Unintended Cultivator

Book 9: Chapter 3: Hesitation



Whenever Sen was forced to leave home, an event that happened far too often for his taste, he almost always raced back as fast as he could. There was a beautiful orchid there waiting to shout Papa at him and tell him about everything that had happened when he was gone. Sometimes, that meant an extended description of her bug hunts with the birds. Sometimes, it was a hilariously garbled retelling of Auntie Caihong chastising Master Feng for one transgression or another. Sen could usually piece together what had actually happened, which only made Ai’s retellings even funnier if for no other reason than the things that her mind interpreted as the salient details. For example, the words were often ignored in favor of a careful description and reenactment of Master Feng’s expressions or Auntie Caihong chasing him with a broom, all while Uncle Kho howled with laughter.
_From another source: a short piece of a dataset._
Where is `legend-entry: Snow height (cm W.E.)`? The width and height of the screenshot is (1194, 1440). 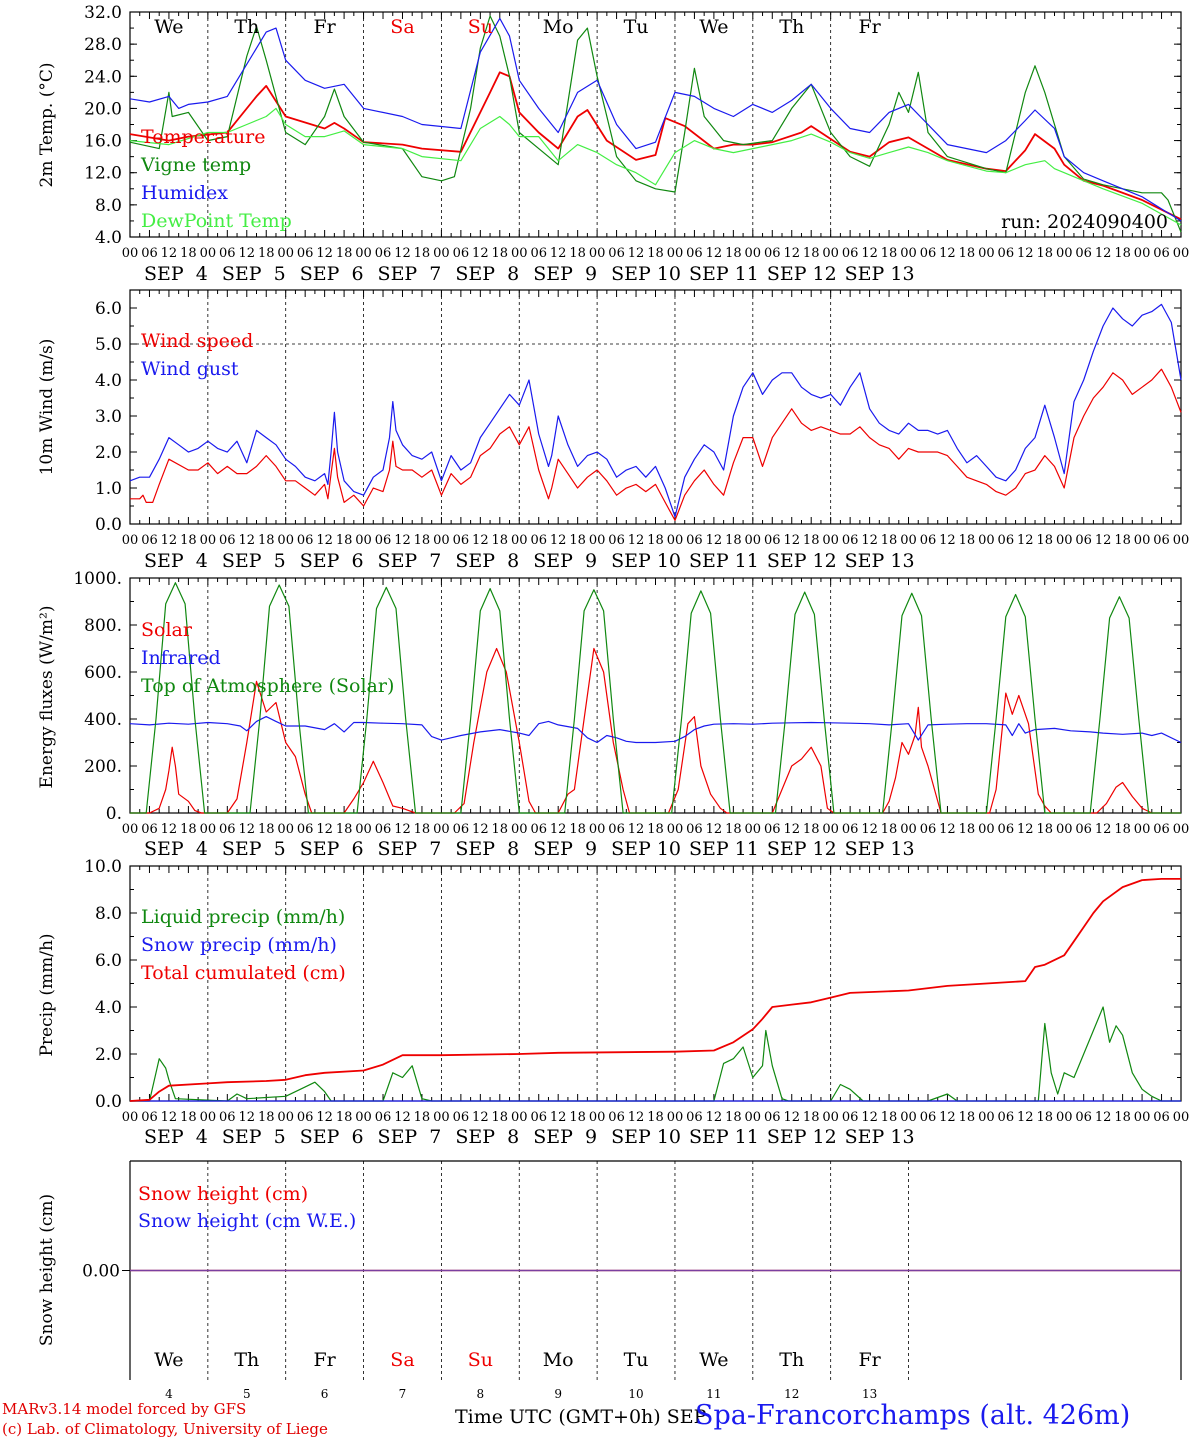
legend-entry: Snow height (cm W.E.) is located at coordinates (247, 1221).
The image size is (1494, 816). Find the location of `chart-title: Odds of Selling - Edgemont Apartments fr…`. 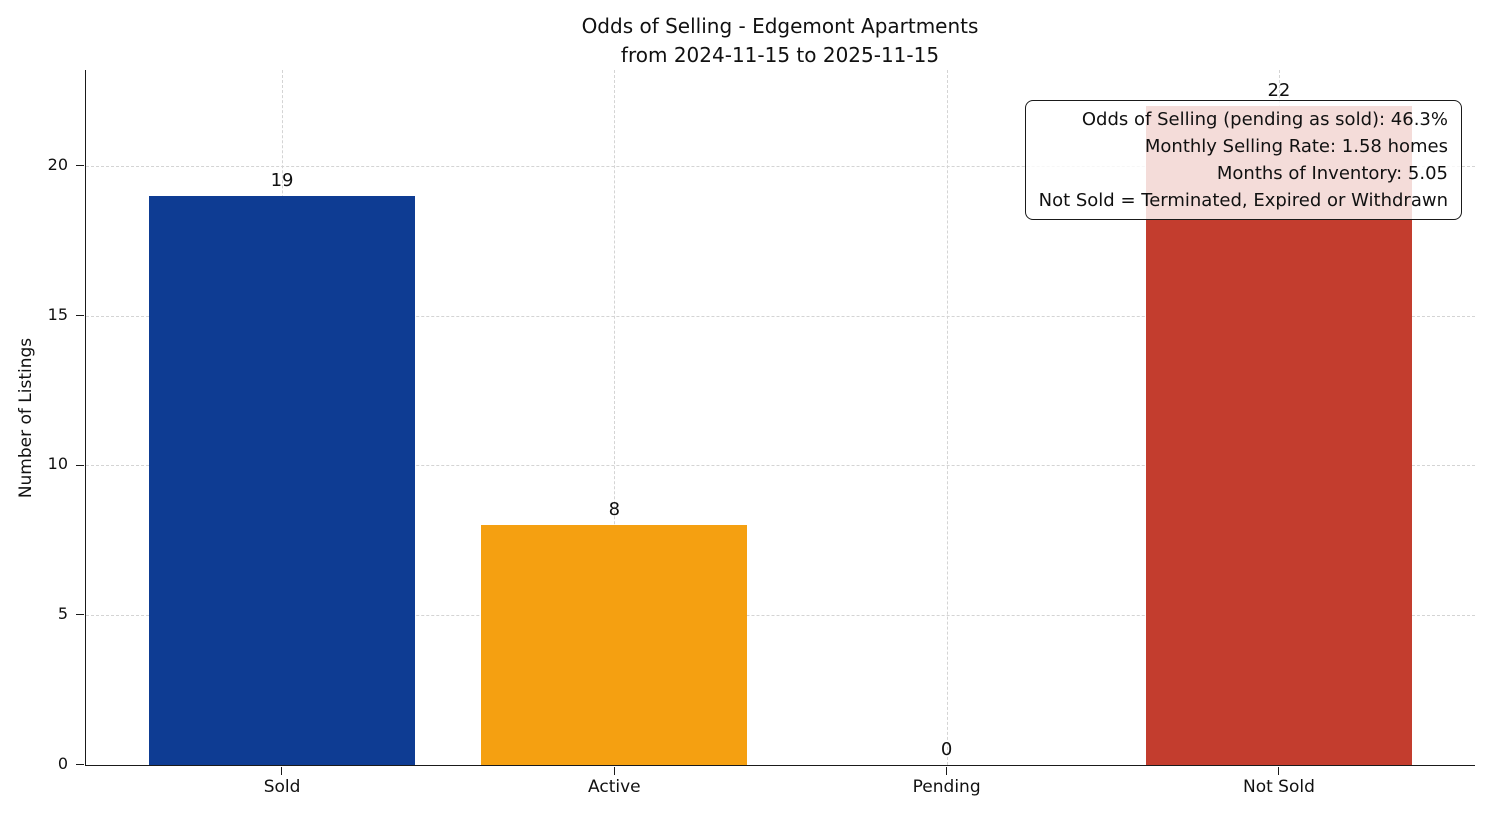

This time, though, Sen found himself hesitating. He looked down at his arm and frowned. Like most cultivators, he’d been pale. All of the blemishes, scars, and signs of aging had been burned away during cleanings, advancements, and probably during tribulations as well. Now, though, he was a white as pale as bone. The divine qi embedded in his skin no longer rose to the surface to make him all but glow, even if he could still feel it there. His eyebrows drew together as a thought occurred to him. He concentrated for a moment and those spots did rise to the surface. Except, now, there were more of them. They seemed to form a lattice all over his body. In fact, it almost looked like a formation etched into his skin. He couldn’t be sure since he didn’t have the best angle to look at it.

He wondered if that was something that was meant to happen as part of the Five-Fold Body Transformation or if it was peculiar to him. A side effect of all that divine qi already being inside of him, perhaps? The moment he got mentally sidetracked, though, the pinpoint bits of divine qi receded down into his skin again. While it was a strange change, it was actually a welcome one. Not needing to maintain that bit of concentration to suppress their appearance all the time was one less thing on his plate. Getting to cross a problem off his list was so rare that it felt like he ought to throw some kind of celebration. Still, the almost deathly pale of his skin was concerning.

Despite the change, he didn’t feel ill. If anything, he felt healthier and stronger than he’d ever been. He’d experienced an almost unbelievable increase in strength. At another time, he’d have seen it as nothing but an improvement. In the world of the now, he couldn’t shake that feeling of concern. What would Ai think of him? Would the change frighten her? He thought that she’d get used to it. He hoped she might even make fun of it. If she ran away from him… If that happened, it would break his heart into so many pieces that he might never be able to gather them all up. So, he stood on the shattered peak of that new mountain and hesitated. He was high enough up that there was a constant breeze. The sound of his robes moving in that light wind sounded thunderously loud to him. I guess improved strength wasn’t the only change, he thought.

He'd been through enough body cultivation advancements to understand that adapting to the changes in his body wouldn’t be an overnight process. A few experiments had told him that his perception was actually lagging slightly behind his body’s new abilities. He’d need to hold back unless something was right in front of him and he couldn’t miss with a blow. If he was lucky, things would equalize after a while, but he worried that he’d be stuck using less than his full potential until his spirit cultivation caught up. That might not be an entirely bad thing, thought Sen. His relationship with restraint was a mixed bag at best. Being forced to employ it all the time might help him to shore up one or two lingering personal failings.

As much as he wanted to tell himself that Ai was the only reason he was hesitating, he knew that wasn’t true. Returning to the academy after that debacle in the capital hadn’t been a smooth transition. He’d found himself forced into roles and dealing with responsibilities for which he felt entirely unsuited. The passage of a year had only smoothed down a few of the roughest edges. He was not particularly well-equipped for the role of leader or, as every damn person at the academy insisted on calling him, patriarch. Patriarchs were old men with centuries of experience and, in theory anyway, tremendous wisdom. Sen met exactly none of those requirements. His only legitimate claim to that title came from personal power, and it hadn’t taken him long to see that personal power and good leadership had almost no relationship with each other.

He knew that the minute he got back, a mountain of work was waiting for him. There would be endless demands on his time. Time that he would much rather spend teaching things to Ai, or wandering the wilds with Falling Leaf. Time that he loathed devoting to stupidity like managing the personal disputes between the various teachers he’d brought and the small factions that were already developing inside his sect. Some of the divides were obvious. There were the mortals who were never going to be anything but soldiers for the small army he was building for Grandmother Lu. He’d already sent a fair number of those to her. She had promptly put them to work as manor guards, caravan guards, and sent some of them along to keep order at distant holdings of the House of Lu. Those mortals bore a certain resentment for the cultivators that Sen had acquired for the sect.